El BNPL (“buy now, pay later”) es un esquema de financiamiento integrado directamente en el proceso de compra. El usuario elige un producto, selecciona la opción de pago diferido, y la plataforma fracciona el monto en cuotas, generalmente sin intereses si se paga dentro del plazo. Este modelo ha ganado terreno en el comercio electrónico global y está comenzando a operar en el mercado peruano, impulsado por la expansión del e-commerce y la necesidad de reducir la fricción en el momento del pago.
Su atractivo es claro: no requiere tarjeta de crédito, el proceso es inmediato y el usuario ve exactamente cuánto pagará en cada cuota antes de confirmar la compra. Sin embargo, su alcance está acotado al ecosistema del comercio digital, lo que lo hace dependiente de que el comercio donde se compra lo tenga habilitado.

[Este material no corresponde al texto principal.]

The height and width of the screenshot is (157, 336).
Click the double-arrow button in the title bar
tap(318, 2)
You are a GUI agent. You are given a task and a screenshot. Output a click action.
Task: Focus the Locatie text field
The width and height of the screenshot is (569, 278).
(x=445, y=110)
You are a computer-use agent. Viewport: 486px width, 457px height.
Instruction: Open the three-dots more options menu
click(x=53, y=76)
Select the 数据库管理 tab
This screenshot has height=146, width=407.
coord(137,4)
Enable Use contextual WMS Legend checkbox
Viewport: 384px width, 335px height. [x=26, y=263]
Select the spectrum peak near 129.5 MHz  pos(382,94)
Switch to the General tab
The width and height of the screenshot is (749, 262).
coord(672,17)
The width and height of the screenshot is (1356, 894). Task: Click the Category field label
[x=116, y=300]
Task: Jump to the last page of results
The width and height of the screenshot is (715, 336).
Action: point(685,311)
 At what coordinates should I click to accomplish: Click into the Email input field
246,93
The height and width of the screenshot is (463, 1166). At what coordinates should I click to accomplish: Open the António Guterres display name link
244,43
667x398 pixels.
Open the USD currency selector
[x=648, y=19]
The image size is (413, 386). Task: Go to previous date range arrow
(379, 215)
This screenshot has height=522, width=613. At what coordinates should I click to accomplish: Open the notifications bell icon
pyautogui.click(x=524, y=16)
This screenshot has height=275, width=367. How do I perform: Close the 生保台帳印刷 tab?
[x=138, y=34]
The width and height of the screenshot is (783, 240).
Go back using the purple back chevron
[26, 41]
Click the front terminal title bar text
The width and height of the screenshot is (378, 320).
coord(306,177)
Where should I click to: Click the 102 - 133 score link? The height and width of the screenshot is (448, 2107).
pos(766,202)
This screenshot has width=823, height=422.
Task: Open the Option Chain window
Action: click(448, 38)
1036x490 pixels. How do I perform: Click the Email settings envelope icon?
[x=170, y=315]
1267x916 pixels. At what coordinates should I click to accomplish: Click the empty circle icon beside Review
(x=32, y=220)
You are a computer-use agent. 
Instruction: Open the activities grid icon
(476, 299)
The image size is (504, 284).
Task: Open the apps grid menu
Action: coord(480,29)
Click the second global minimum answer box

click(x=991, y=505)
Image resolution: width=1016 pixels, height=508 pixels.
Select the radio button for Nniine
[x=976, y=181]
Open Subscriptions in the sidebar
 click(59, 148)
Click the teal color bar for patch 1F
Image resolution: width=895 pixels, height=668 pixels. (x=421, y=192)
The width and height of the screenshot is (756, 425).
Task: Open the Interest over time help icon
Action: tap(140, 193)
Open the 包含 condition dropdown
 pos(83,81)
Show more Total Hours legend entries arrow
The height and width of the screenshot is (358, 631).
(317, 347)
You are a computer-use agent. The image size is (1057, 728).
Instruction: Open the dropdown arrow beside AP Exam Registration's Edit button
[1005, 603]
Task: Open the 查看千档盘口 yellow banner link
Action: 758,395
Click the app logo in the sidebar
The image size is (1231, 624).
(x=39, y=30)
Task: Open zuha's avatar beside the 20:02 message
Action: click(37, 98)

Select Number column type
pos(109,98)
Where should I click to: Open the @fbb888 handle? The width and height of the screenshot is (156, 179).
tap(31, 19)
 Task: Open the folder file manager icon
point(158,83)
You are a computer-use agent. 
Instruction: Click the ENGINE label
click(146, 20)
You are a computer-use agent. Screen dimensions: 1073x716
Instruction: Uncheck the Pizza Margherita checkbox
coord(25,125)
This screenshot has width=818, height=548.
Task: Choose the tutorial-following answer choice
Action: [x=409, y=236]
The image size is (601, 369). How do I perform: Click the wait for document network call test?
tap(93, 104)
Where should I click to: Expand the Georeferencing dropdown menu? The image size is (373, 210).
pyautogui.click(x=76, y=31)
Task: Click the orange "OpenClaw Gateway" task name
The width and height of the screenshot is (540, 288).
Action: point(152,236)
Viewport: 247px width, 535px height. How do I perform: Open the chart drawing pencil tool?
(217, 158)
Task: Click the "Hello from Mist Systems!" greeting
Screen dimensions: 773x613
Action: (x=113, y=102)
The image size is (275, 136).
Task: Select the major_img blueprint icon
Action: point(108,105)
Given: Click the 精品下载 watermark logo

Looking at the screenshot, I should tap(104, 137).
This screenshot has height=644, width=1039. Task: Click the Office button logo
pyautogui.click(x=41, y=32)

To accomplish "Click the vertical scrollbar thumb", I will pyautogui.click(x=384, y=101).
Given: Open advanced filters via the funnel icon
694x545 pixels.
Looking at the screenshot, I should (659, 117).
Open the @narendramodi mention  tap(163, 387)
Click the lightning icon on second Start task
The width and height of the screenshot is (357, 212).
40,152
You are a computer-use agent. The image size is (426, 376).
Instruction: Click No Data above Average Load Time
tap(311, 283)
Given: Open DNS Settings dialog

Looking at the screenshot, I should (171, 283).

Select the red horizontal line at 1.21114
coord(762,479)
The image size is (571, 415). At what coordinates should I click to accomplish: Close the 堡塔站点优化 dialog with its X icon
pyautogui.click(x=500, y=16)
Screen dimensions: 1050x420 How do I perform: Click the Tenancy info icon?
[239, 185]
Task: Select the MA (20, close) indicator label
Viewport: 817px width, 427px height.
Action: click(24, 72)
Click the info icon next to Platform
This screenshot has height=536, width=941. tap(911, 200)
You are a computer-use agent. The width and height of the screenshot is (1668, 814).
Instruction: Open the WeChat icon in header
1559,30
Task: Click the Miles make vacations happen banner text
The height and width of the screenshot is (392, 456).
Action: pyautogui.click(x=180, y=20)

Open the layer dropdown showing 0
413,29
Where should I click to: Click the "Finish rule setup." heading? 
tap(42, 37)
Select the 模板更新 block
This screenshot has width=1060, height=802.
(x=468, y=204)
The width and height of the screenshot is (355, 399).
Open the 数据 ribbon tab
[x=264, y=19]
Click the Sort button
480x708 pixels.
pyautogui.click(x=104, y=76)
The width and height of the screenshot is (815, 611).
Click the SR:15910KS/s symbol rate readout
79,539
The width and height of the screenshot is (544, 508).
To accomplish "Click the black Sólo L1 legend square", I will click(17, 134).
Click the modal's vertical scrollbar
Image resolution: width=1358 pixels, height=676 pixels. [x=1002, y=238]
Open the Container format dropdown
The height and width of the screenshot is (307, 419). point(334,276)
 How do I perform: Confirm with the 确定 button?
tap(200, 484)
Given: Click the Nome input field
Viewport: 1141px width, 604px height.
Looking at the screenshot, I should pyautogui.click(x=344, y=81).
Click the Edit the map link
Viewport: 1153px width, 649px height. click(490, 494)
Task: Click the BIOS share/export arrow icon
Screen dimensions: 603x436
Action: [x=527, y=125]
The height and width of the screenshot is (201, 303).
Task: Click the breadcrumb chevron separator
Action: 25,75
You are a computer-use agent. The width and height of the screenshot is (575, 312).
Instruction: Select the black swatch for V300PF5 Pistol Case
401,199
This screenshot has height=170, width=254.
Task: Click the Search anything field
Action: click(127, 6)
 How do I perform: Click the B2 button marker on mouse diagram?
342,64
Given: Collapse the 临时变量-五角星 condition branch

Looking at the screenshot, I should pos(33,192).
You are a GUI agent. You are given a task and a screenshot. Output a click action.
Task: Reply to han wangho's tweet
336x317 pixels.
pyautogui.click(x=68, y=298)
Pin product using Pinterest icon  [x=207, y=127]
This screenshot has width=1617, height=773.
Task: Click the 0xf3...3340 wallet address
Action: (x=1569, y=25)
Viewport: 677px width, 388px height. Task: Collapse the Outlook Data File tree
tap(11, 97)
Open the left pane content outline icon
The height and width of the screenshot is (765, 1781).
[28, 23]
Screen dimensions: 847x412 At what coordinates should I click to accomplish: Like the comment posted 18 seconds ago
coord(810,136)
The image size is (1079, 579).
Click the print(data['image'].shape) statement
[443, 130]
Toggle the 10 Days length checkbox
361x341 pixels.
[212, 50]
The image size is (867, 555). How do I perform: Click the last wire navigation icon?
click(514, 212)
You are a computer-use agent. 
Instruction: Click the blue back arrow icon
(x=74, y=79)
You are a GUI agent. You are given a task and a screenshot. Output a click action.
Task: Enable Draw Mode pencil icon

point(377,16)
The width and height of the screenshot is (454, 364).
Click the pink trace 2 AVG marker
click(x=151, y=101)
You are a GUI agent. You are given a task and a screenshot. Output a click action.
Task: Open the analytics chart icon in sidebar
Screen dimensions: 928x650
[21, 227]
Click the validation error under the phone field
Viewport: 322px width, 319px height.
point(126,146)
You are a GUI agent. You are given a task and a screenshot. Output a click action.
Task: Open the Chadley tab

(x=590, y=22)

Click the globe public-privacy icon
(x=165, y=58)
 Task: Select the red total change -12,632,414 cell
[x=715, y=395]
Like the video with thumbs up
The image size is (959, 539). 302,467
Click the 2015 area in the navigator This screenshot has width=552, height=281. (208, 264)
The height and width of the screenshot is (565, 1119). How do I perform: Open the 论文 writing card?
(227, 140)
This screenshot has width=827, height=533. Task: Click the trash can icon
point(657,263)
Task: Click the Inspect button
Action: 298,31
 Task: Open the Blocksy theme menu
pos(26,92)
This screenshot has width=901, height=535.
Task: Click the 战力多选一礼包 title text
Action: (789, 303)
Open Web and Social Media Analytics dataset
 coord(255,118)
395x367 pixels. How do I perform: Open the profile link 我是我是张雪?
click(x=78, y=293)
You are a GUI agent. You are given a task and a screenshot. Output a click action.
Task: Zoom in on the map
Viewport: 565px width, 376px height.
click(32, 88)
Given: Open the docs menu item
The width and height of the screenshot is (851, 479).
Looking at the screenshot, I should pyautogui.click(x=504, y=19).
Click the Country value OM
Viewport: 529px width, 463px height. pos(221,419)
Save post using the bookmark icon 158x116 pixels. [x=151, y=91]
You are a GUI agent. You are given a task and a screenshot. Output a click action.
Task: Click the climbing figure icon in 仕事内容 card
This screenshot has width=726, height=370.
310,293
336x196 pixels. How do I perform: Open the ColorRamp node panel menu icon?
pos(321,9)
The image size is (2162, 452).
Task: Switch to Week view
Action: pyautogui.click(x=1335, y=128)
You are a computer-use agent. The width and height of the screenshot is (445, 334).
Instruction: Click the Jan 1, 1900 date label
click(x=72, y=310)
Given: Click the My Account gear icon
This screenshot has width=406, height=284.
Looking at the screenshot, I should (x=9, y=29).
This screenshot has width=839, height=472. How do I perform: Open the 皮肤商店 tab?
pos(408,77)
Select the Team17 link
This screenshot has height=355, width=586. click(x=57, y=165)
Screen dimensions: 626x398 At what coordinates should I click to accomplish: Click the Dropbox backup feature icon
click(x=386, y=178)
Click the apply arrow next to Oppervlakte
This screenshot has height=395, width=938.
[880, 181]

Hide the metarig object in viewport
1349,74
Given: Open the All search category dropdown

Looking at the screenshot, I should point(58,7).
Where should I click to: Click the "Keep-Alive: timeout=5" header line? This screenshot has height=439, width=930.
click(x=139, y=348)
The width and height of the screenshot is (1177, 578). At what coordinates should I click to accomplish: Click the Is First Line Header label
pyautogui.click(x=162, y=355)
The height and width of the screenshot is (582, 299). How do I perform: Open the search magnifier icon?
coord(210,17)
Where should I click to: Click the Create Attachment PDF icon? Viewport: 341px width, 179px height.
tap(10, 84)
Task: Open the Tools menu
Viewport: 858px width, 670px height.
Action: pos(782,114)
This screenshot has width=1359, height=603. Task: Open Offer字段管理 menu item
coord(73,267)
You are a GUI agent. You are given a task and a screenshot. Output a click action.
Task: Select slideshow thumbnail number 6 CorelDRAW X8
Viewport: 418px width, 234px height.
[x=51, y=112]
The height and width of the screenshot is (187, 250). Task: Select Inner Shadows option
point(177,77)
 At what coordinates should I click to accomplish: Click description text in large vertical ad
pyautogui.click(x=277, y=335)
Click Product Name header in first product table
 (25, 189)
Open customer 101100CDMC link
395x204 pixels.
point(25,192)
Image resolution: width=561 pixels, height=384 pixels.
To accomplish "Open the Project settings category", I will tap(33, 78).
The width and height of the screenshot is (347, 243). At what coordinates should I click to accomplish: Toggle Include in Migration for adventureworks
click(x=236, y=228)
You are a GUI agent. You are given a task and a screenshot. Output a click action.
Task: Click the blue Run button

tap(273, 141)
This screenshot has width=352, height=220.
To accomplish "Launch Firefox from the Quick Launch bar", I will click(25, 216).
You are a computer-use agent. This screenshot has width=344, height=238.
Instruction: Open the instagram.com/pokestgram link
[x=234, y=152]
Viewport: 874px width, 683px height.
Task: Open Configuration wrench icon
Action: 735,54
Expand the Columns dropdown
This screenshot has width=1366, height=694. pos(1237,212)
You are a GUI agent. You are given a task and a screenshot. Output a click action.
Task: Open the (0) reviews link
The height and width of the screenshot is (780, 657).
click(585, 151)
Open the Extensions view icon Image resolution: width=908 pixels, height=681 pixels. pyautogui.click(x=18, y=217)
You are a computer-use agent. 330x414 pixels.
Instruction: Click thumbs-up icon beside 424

El microcrédito digital: liquidez sin punto de venta
Por su parte, los microcréditos personales digitales cubren un territorio diferente. No están atados a una compra específica: el usuario solicita un monto, lo recibe directamente en su cuenta bancaria o billetera digital, y lo usa según su necesidad, ya sea para cubrir un imprevisto, financiar un emprendimiento o gestionar un gasto del hogar.
En el Perú, plataformas como Préstamo Al Toque, de la fintech Chapa Cash, ofrecen montos de hasta S/1,000 con desembolso desde 29 minutos hacia más de 15 entidades financieras, incluyendo Yape. Este modelo resulta especialmente relevante para los segmentos de la población que no acceden al crédito formal bancario pero sí cuentan con un perfil financiero evaluable: trabajadores independientes, emprendedores y personas con ingresos variables.
¿Cuál es la diferencia clave entre ambos modelos?
La distinción fundamental está en el destino del dinero y el momento en que opera el financiamiento:
- El BNPL actúa en el punto de compra: facilita el acceso a un bien o servicio específico sin desembolsar efectivo. Es ideal para consumo planificado dentro de plataformas de e-commerce.
- El microcrédito digital entrega liquidez: el dinero llega a la cuenta del usuario, quien decide cómo usarlo. Es adecuado para necesidades urgentes o imprevistas que no tienen un punto de venta asociado.
Ambos comparten la velocidad y la digitalización como pilares, pero sus casos de uso son complementarios, no sustitutos.
El rol de la regulación
Un factor que distingue a los actores formales de ambos modelos es su situación ante la Superintendencia de Banca, Seguros y AFP (SBS). Las plataformas supervisadas están obligadas a informar al usuario el costo real del financiamiento antes de que lo acepte, bajo estándares de transparencia que protegen al consumidor. En ese sentido, la reciente autorización de la SBS a Prex Perú como empresa de créditos 100% digital en junio de 2026 marca un hito: confirma que el crédito digital formal está ganando espacio regulatorio en el país.
El crédito de consumo tiene nuevas reglas
Así, el Perú poco a poco se está sumando a una tendencia regional. El consumidor ya no espera semanas para acceder a financiamiento, ni acepta procesos exclusivamente presenciales. Las dos modalidades, BNPL y microcrédito digital, responden a esa expectativa desde ángulos distintos. El reto para el ecosistema financiero peruano es asegurar que ese acceso rápido esté acompañado de transparencia, regulación y educación financiera para el usuario.